> **TEXTE SOURCE**:
..............................

En fait les gens, presse incluse, ont tendance à oublier The Ring 2, fait aux USA, et mon film japonais de fantôme, Kaidan, que j’ai réalisé il y a 6 ans. Beaucoup de gens ont sauté cela. Ils veulent voir que j’ai fait The Ring, l’original, et Dark Water. Ces deux films sont probablement mes plus célèbres. Je me moque un peu des genres de films, films d’horreur, thrillers, films d'action, drames… Je sais être catalogué comme un réalisateur de films d’horreur.

C’est votre marque de fabrique.

C’est vrai. Mais je ne m’y sens pas si rattaché que ça.

Dans ce film, The Complex, j’y ai vu deux films en un. L’un avec l’histoire de ce vieil homme, qui représente cette "nation d’âmes esseulées", pour reprendre la revue de presse, et de l’autre cette trame autour de l’enfant. Ai-je tort ? Ou bien pensez-vous que tout est connecté ?

Je parlerais plutôt de 3 personnes. Avec la fille, ce vieil homme - son voisin - et le garçon, ce sont trois âmes seules. Un mort, un vivant sur le point de mourir, et la fille. Le vieil homme essaye de l’avertir, elle, que le garçon est dangereux.  Qu’elle ne doit pas s’approcher de lui. Je ne sais d’ailleurs pas pourquoi il ne lui dit pas, tout simplement ! (rires). Il aurait pu lui dire « attention, ce garçon est dangereux et… »

En effet : pourquoi ne lui dit-il pas ?

Je ne sais pas. S’il parle, c’est la fin du film ! La relation entre le vieil homme et le garçon n’est pas si claire. Le garçon dit que c’est son grand-père qui vit là. A côté de la chambre du garçon. « Mais ça n’est pas mon vrai grand-père » qu'il dit, ou quelque chose d'approchant. Au public de jouer avec une intrigue encore inconnue. Mais c’est une sorte d’évidence que le garçon a pris sa vie. La question est de savoir où l’on va trouver ce vieil homme. Son corps, dans une pièce ou dans les flammes de l’enfer.

..............................

> **OBJECTIF VISÉ**:
Extrayez de l'entretien ci-dessus le passage situé entre « En fait les » et « de films d’horreur. », ces deux bornes comprises, sans rien y changer. Les entrées ci-dessous proviennent d'une autre source.

Données sur les éléments et leur emplacement dans le texte:
..............................

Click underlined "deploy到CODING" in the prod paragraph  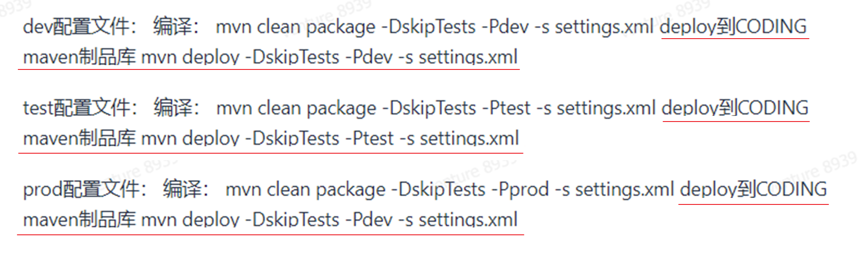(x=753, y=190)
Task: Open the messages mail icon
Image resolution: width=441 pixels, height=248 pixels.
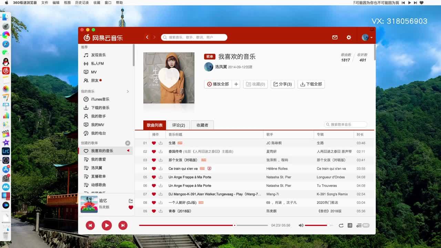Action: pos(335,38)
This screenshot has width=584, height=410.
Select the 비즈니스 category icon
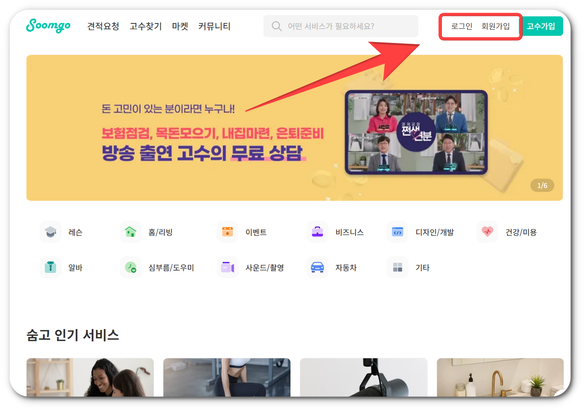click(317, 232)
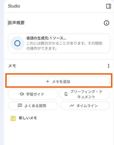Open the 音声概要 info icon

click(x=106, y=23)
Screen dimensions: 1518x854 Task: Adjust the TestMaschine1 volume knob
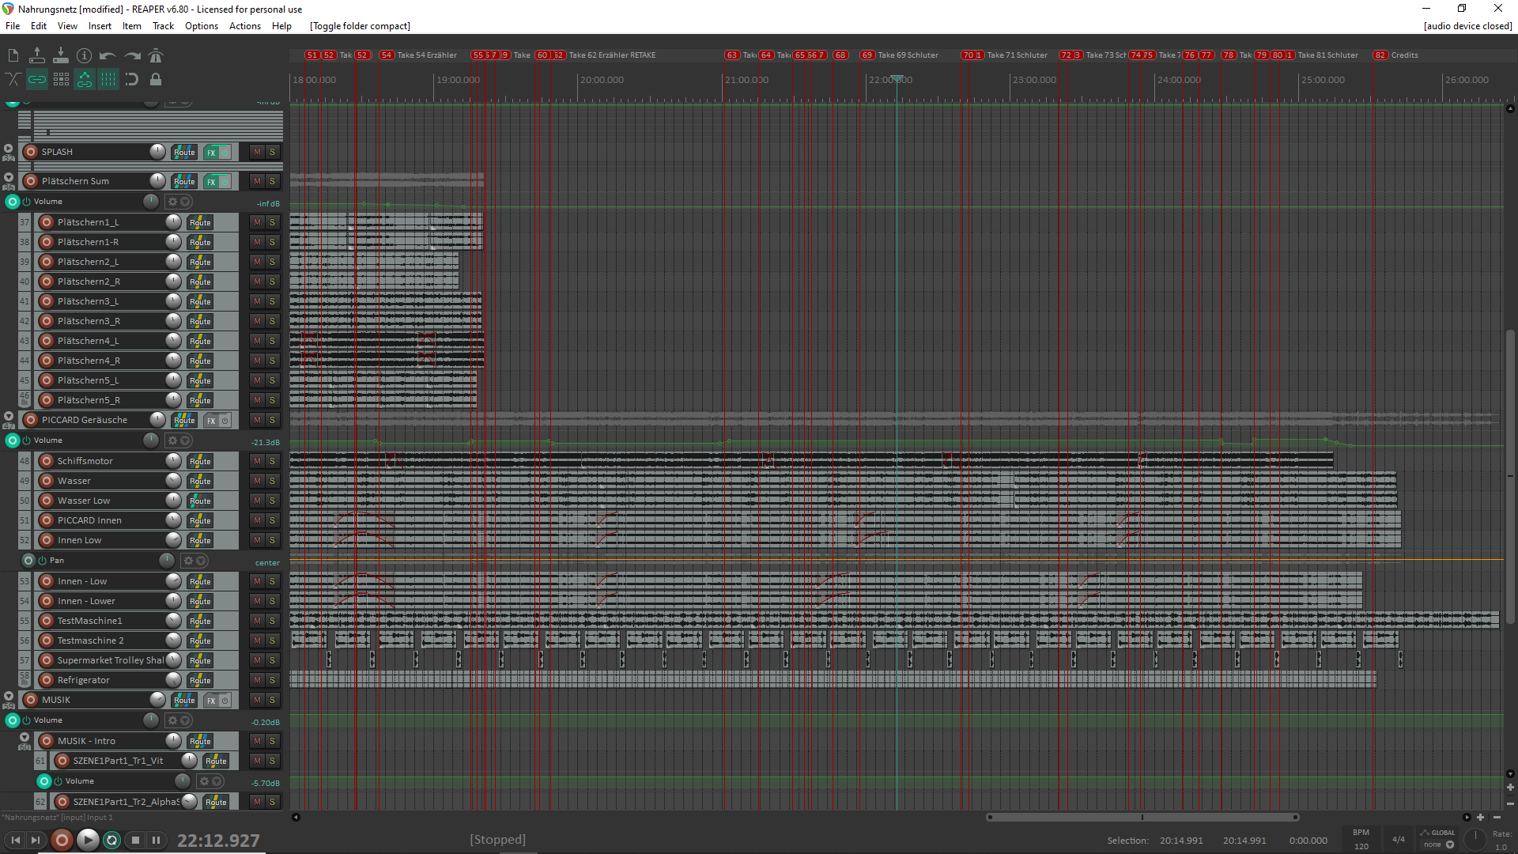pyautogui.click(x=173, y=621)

..............................

> **RÉSULTAT OBTENU**:
En fait les gens, presse incluse, ont tendance à oublier The Ring 2, fait aux USA, et mon film japonais de fantôme, Kaidan, que j’ai réalisé il y a 6 ans. Beaucoup de gens ont sauté cela. Ils veulent voir que j’ai fait The Ring, l’original, et Dark Water. Ces deux films sont probablement mes plus célèbres. Je me moque un peu des genres de films, films d’horreur, thrillers, films d'action, drames… Je sais être catalogué comme un réalisateur de films d’horreur.